ANALYSIS/OUTCOME The dental adviser reviews the letter and makes a few suggestions, including the need to set out a clinical justification for reviewing treatment options rather than just re-cementing the old crown. The dentist is also advised to set out in the letter the practice policy toward aggressive and abusive behaviour and state how Mr W’s actions and language will not be tolerated in future. Nothing more is heard on the matter and Mr W changes dental practice.

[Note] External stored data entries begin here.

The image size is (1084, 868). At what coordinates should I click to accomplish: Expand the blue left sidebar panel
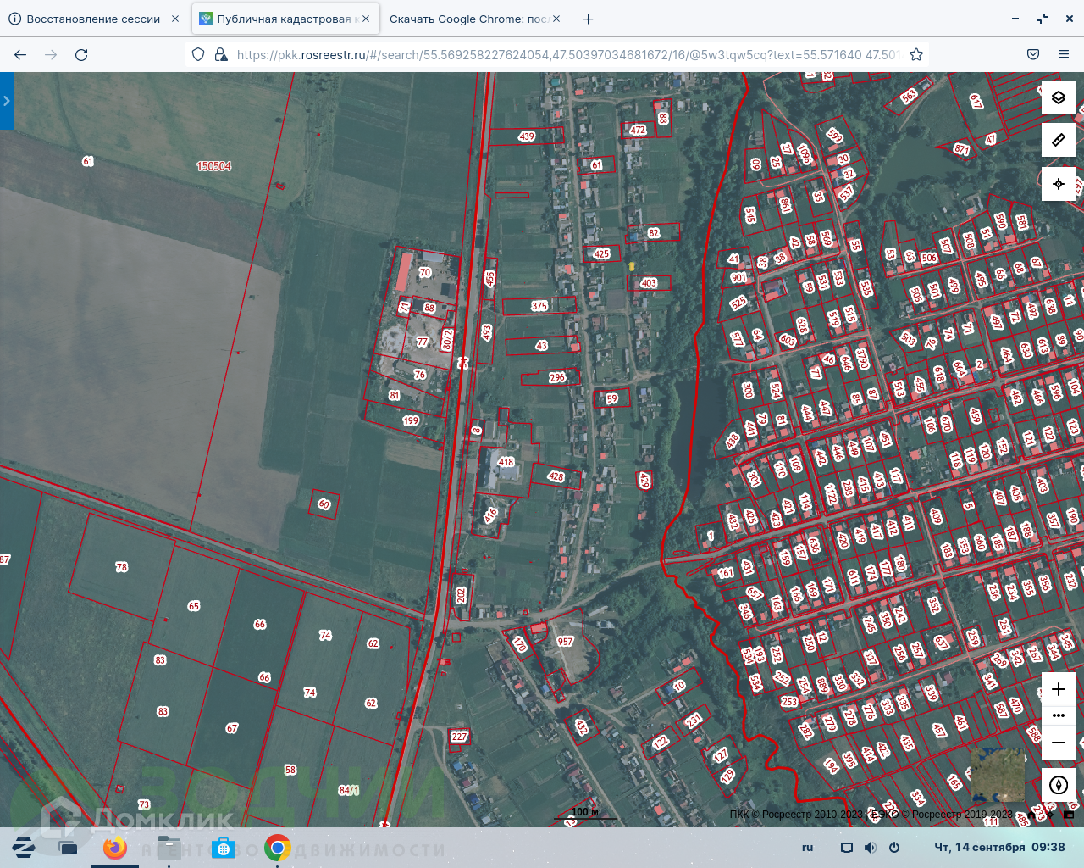[x=7, y=101]
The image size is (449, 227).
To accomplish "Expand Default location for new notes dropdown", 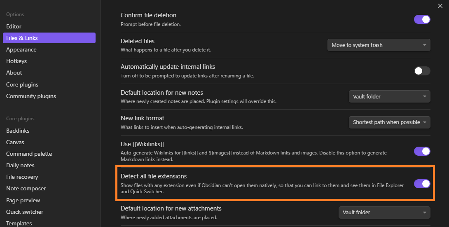I will tap(389, 96).
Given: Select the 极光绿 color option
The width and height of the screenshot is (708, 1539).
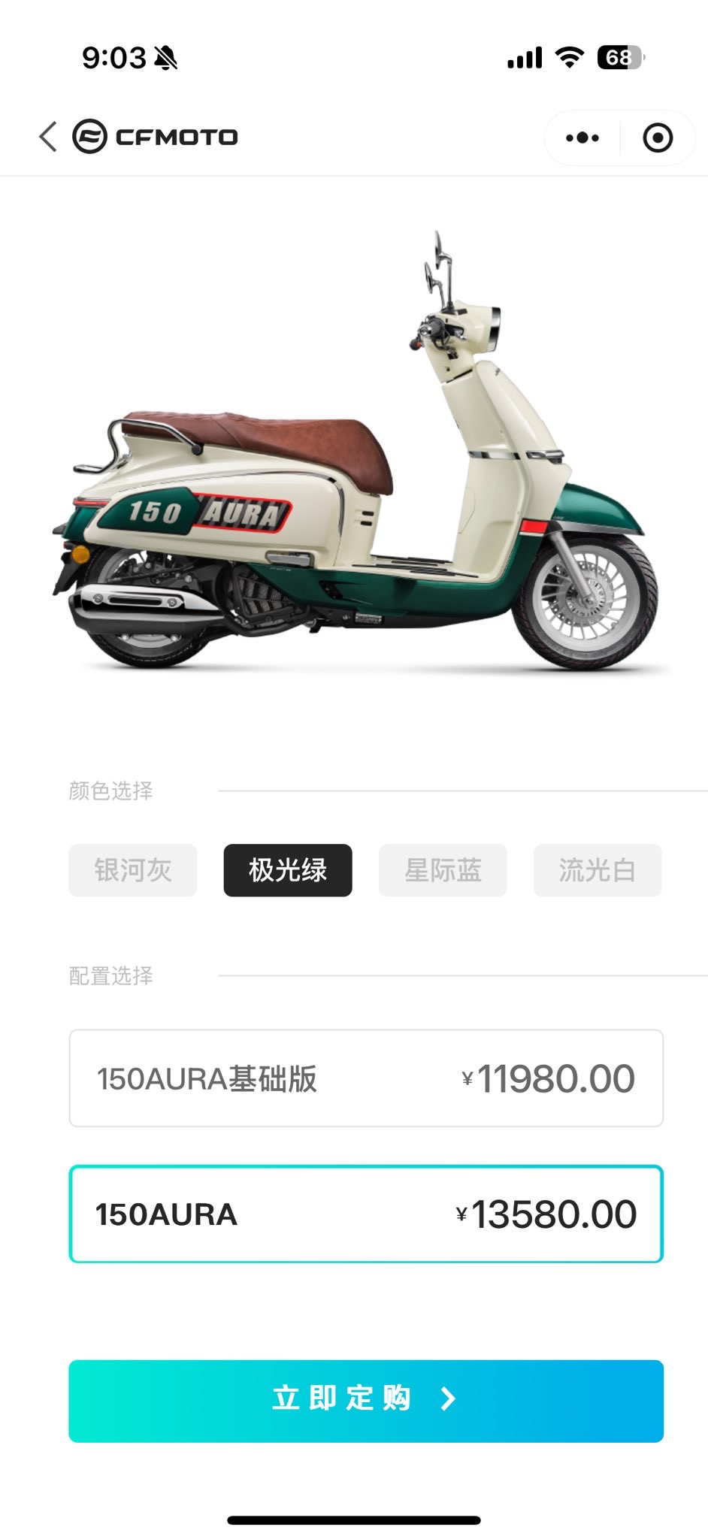Looking at the screenshot, I should [x=288, y=870].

KEY POINTS ●Ensure you have a practice policy on dealing with abusive patients. ● Inform patients in advance of proposed changes to treatment plans.
CLAIM LIDOCAINE REACTION
BACKGROUND Mr U attends his dental surgery with a broken cusp at tooth LR6. Dr L examines the tooth and reassures the patient who seems particularly nervous in the chair. He advises that a new filling will be necessary and administers Lignospan (lidocaine) to block the nerve. Following administration of a third
injection Mr U reports feeling breathless and faint. He is placed in the recovery position on the floor and given oxygen and glucose gel. The patient asks about the anaesthetic and states that he has had previous reactions to lidocaine. An ambulance is summoned and Mr U’s
vitals are checked and found to be relatively normal at BP 175/80 and HR 68/min. The patient declines to go to hospital and leaves the practice under the care of his partner. Dr L later reviews the patient
notes and finds four separate written alerts stating that Mr U is “intolerant to lidocaine” and advising Citanest as the injectable anaesthetic of choice. Mr U has the necessary dental treatment
at a different dental surgery and a letter of claim is received by the practice alleging clinical negligence by Dr L in administering lidocaine despite a recorded intolerance. The letter states that Mr U is now suffering from dental phobia.

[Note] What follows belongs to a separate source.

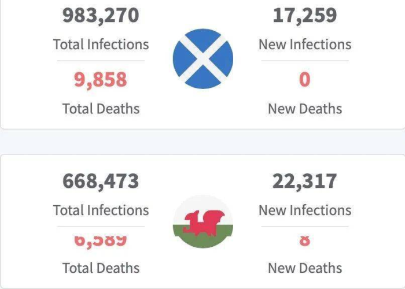Click Wales partially hidden total deaths number

(x=101, y=241)
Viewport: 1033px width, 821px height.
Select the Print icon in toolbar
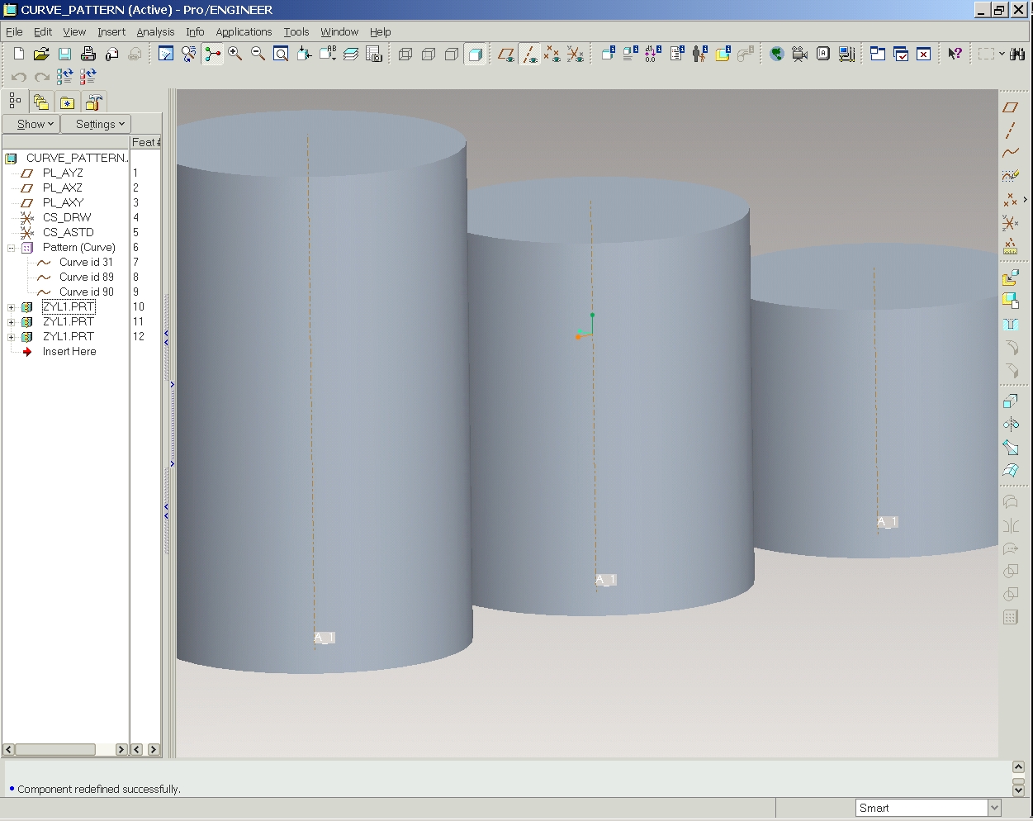pyautogui.click(x=88, y=55)
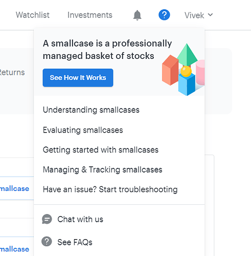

ANALYSIS/OUTCOME MDDUS reviews the case papers along with a psychological assessment of the patient organised by his solicitors. Dr L admits that administering the lidocaine was an oversight on his part and a clear breach of duty of care. It is the consequences of this breach (causation) that are subject to dispute.
Mr U admits that he recovered quickly
from the adverse reaction with no lasting physical effects. However, he has since been diagnosed with dental phobia. Cognitive behaviour therapy has been advised with graded exposure over 10-12 sessions. Given the obvious error in not carefully
checking the patient records and also considering causation, MDDUS settles the case in agreement with the member.
KEY POINTS ●Ensure strict protocols for highlighting potential adverse drug reactions. ●Double check with patients for “any allergies or bad reactions”.